It isn't merely asserted. An analysis was done which allowed for NIST assumptions of shear studs breaking on the beams, no shear studs on the girder, and no expansion to the east by the 52 foot long beams.
In case you didn't notice, I explained earlier that the girder would get trapped behind the side plate even if it is only heated a slight amount. Its western corner only has a 5/32" clearance from the side plate and that gap gets closed with a temperature increase of just 70 F. The beams need to be at 600 C (1,112 F) to get anywhere near a plausible amount of expansion and the girder was right next to them and also connected to them. The girder could not possibly stay at room temperature and would thus be in the envelope of the side plate under all possible conditions where the beams would be pushing it to the west.
You have a serious conflict since you insist on supporting the NIST collapse initiation hypothesis in general, but don't seem to be able to articulate a scenario that would work for it.

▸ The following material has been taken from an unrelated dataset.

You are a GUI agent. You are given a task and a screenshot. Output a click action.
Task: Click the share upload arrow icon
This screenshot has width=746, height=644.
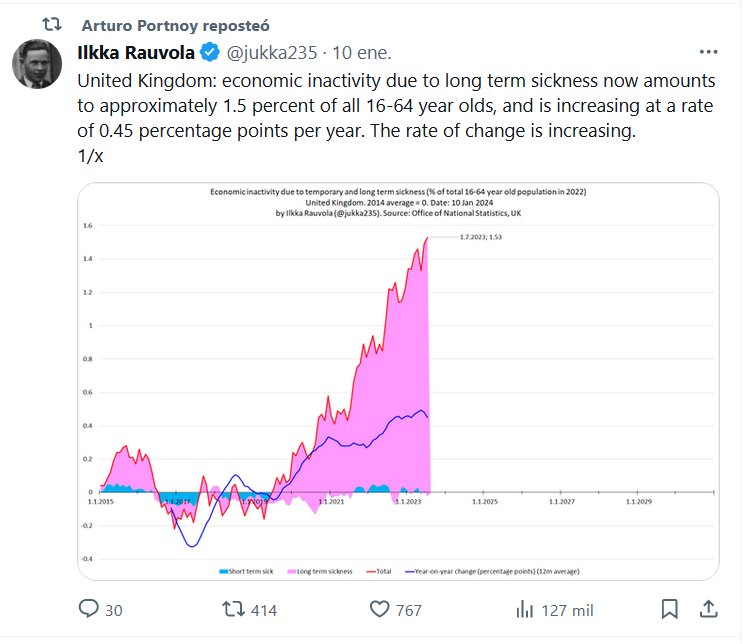click(x=707, y=609)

No one has shown that collapse would not initiate in the NIST scenario given the addition of the side plates or any other structural element omitted by NIST. Hulsey and Arup specifically tested alternative scenarios and found, in those alternative scenarios, there would be side plate trapping (and I'm being generous by characterizing Hulsey's conclusions to date as actual findings, given that his approach to local connection failures seemingly makes little sense). (Arup also found that in several of those alternative scenarios, the girder still failed after the side plate trapping.) But no one--not you, not Hulsey, not Arup, not Weidlinger--has recreated NIST's comprehensive model of the first 16 floors of WTC7 and tested, as NIST did, how the observed fires--acting in an actual progression scenario--would damage those floors. Reducing the problem to merely being whether the girder moves against the side plate at a certain point in time under a specific set of conditions does nothing to undermine NIST's report unless you show that also happens under NIST's scenario, taking into account the fire progression and the damage in the surrounding area.